Stored items:
::::::::
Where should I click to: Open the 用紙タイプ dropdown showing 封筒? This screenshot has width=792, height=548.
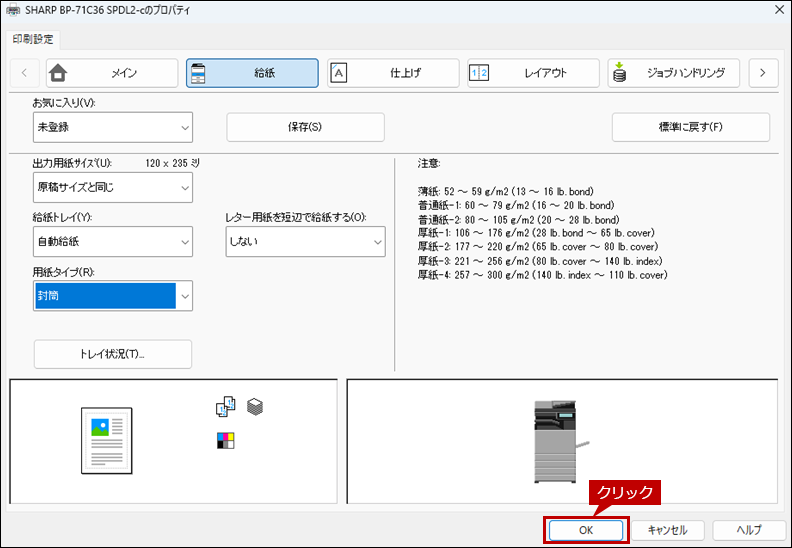pyautogui.click(x=112, y=296)
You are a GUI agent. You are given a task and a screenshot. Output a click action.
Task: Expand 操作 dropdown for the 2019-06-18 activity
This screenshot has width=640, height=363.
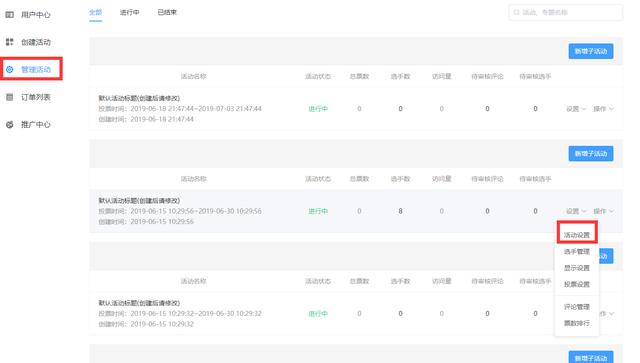[x=604, y=109]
::::::::
ABOUT THIS EXERCISE: Return exactly, with no pictures, each line from the one that contains "You are a GUI" through the end of the entries above, both ends included.

WRITTEN SOLUTION:
You are a GUI agent. You are given a task and a screenshot. Output a click action.
Task: Expand 操作 dropdown for the 2019-06-18 activity
This screenshot has width=640, height=363.
[x=604, y=109]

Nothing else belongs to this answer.